#### Data provided
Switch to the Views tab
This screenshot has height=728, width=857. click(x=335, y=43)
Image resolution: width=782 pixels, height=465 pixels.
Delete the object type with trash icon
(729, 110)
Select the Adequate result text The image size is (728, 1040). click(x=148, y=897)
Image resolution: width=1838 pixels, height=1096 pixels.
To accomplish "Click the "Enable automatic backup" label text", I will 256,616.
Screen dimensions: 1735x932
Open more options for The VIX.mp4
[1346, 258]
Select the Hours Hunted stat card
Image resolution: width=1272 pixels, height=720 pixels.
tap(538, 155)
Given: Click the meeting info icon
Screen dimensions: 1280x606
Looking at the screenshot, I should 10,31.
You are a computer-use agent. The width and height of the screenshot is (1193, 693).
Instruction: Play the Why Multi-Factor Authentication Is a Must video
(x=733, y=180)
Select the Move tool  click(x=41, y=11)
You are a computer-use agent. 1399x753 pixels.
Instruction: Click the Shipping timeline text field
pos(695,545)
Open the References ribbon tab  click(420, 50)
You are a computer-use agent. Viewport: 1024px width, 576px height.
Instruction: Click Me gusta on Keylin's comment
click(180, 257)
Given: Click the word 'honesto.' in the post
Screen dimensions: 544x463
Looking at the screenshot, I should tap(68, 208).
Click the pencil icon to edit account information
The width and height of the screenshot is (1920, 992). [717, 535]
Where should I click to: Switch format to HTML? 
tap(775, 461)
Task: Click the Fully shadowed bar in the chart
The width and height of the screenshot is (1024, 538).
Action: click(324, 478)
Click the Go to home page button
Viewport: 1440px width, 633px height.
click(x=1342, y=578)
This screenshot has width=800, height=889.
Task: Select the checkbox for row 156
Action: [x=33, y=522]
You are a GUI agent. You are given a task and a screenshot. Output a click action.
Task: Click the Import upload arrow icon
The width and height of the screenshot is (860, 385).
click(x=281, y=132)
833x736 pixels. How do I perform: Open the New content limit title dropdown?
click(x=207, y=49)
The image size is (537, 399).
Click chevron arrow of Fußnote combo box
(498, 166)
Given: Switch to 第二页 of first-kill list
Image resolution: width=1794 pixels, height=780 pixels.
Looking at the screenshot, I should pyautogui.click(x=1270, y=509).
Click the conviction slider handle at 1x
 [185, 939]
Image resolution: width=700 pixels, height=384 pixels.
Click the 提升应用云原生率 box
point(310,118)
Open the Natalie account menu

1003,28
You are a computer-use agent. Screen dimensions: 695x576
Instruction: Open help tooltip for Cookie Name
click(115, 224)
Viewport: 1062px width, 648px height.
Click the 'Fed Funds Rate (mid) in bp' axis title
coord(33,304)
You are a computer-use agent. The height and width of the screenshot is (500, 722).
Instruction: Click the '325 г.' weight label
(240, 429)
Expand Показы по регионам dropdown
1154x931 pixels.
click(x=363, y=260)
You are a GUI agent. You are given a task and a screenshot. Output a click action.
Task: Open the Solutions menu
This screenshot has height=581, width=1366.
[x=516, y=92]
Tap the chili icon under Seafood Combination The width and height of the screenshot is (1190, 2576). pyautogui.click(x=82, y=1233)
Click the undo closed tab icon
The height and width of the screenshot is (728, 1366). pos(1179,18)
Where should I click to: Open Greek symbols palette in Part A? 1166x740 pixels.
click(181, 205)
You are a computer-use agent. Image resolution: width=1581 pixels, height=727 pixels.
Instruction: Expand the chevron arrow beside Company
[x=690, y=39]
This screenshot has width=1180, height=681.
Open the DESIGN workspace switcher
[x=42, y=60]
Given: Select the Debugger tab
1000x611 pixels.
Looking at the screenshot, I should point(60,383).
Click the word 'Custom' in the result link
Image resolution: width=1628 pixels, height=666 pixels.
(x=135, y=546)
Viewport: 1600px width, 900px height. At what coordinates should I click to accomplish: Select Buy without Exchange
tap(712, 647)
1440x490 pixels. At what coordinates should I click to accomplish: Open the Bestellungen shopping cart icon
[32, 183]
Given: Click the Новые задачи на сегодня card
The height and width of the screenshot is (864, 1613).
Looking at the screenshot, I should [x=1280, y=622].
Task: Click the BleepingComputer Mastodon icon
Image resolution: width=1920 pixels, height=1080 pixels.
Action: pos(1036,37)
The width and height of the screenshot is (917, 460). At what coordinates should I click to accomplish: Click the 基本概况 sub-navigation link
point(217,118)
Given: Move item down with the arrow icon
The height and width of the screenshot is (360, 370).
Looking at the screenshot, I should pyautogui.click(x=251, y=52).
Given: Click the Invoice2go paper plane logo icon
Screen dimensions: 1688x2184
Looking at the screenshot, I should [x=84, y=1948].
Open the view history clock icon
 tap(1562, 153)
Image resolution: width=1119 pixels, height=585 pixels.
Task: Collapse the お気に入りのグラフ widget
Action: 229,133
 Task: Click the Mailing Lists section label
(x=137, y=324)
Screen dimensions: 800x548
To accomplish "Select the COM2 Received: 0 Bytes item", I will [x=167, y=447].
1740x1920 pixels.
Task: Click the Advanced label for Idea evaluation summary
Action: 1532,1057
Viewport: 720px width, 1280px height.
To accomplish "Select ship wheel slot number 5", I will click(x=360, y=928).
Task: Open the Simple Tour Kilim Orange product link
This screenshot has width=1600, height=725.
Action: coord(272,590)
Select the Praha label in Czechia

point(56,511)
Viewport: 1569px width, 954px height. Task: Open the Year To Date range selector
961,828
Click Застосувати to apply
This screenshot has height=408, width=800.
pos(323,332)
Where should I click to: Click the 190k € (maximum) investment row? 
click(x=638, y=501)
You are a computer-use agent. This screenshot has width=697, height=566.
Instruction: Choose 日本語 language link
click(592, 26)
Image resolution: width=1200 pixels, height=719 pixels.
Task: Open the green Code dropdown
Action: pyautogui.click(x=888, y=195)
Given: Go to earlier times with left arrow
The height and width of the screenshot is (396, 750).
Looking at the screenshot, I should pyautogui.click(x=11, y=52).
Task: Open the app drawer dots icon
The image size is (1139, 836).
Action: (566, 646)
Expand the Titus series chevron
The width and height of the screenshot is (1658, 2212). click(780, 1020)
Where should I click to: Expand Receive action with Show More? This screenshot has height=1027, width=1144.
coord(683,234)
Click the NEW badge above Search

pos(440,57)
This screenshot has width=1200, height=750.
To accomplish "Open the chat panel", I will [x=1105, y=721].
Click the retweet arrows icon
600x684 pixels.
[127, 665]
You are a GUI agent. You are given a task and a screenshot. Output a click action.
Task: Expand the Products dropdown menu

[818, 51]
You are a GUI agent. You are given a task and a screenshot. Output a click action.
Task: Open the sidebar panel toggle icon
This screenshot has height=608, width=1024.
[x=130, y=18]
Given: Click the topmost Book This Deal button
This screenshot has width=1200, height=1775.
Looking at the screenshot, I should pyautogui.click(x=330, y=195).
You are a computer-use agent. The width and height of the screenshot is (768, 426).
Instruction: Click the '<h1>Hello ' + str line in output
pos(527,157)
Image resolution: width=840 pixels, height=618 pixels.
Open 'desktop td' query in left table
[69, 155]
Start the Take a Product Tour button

#### The task
Show every line in the entries above that contains the string "card".

#### Output below
Select the Hours Hunted stat card
Given: Click the Новые задачи на сегодня card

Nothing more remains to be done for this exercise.